GIVEN ENTRIES
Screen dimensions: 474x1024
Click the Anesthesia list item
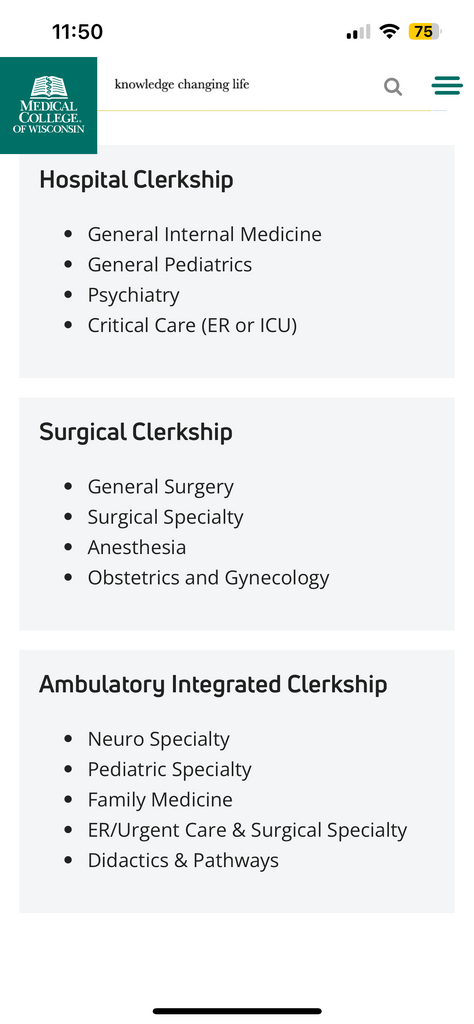click(x=137, y=547)
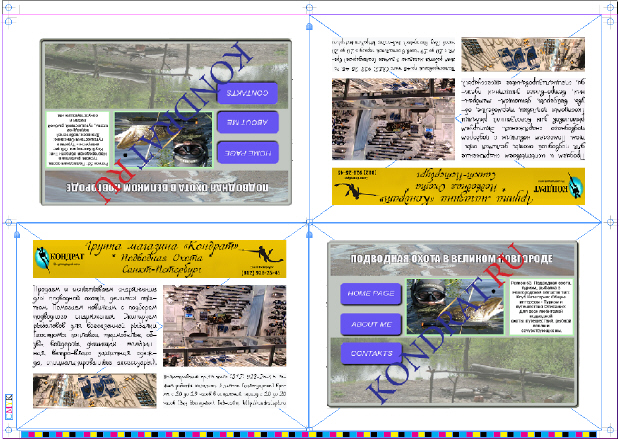Select the registration mark at the page center
Screen dimensions: 620x441
[309, 221]
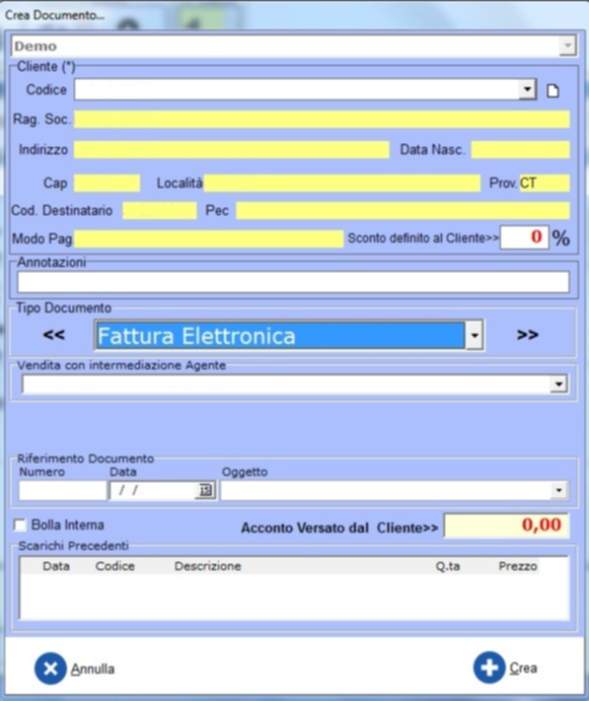Click the new client document icon
This screenshot has width=589, height=701.
tap(553, 91)
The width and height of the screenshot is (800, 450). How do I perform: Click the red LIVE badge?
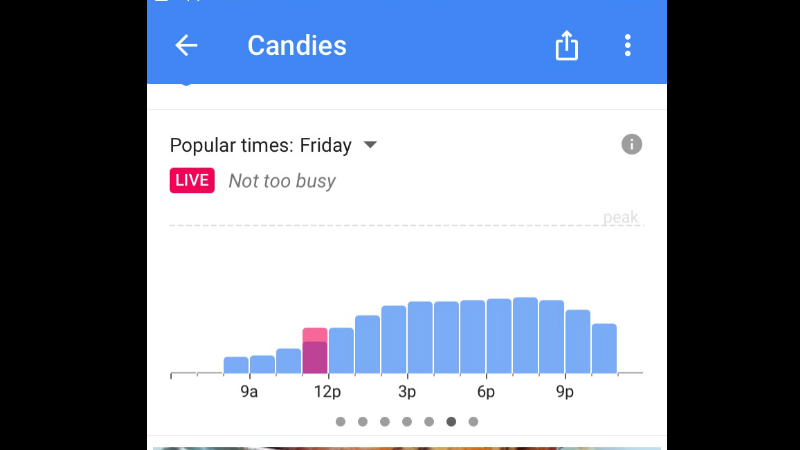[192, 180]
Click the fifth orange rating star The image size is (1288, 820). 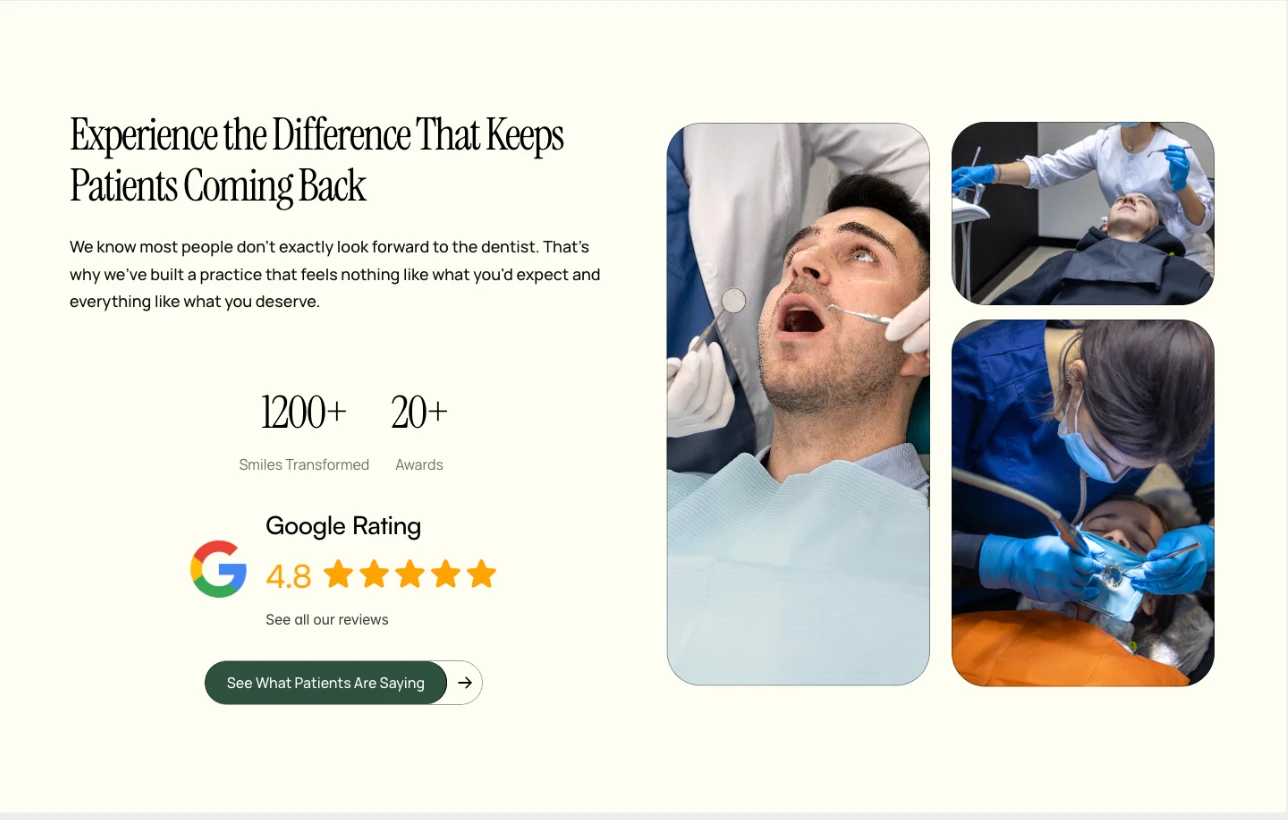point(482,574)
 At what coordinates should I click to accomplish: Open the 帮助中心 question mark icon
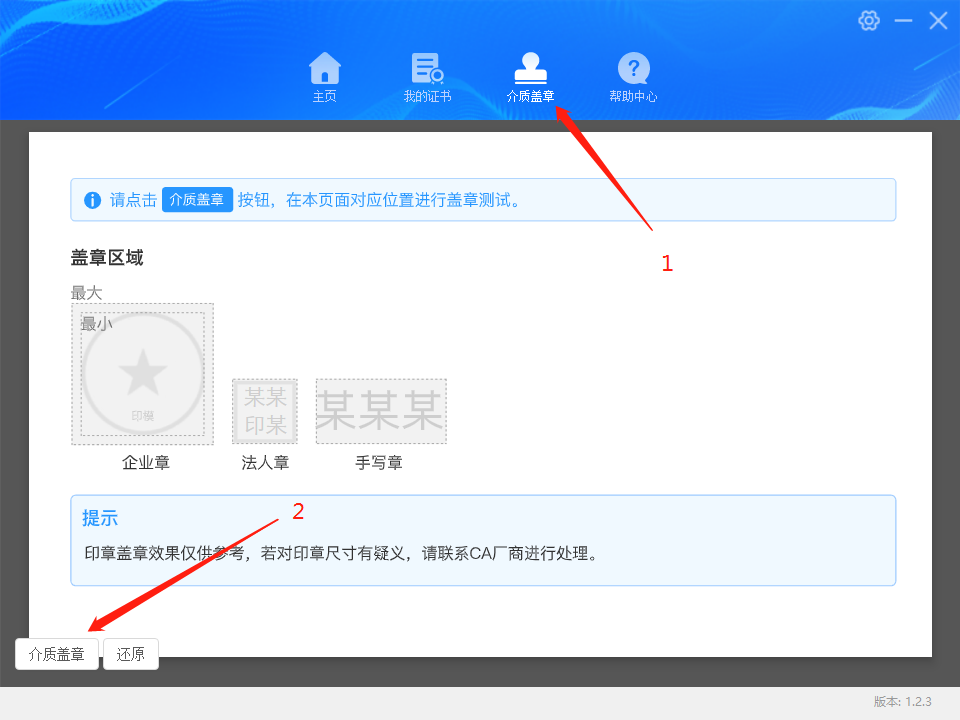coord(633,70)
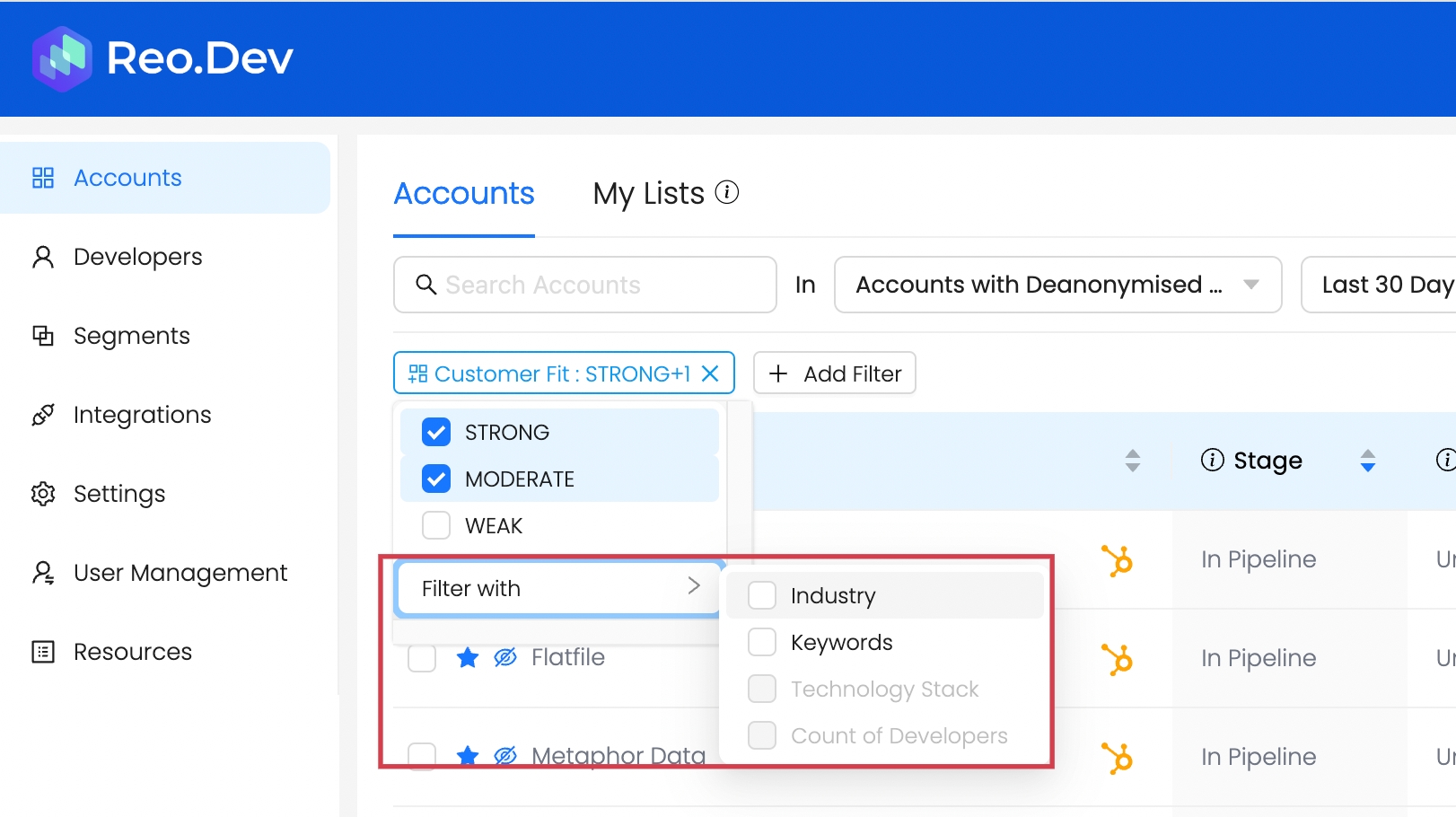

TASK INSTRUCTIONS
In the listing above, transcribe exactly the lines from the line containing "At what coordinates" through the last one, both included, but not the pictures.

SOLUTION FOR THIS EXERCISE
 At what coordinates should I click to accomplish: Open the 帮助中心 question mark icon
coord(633,70)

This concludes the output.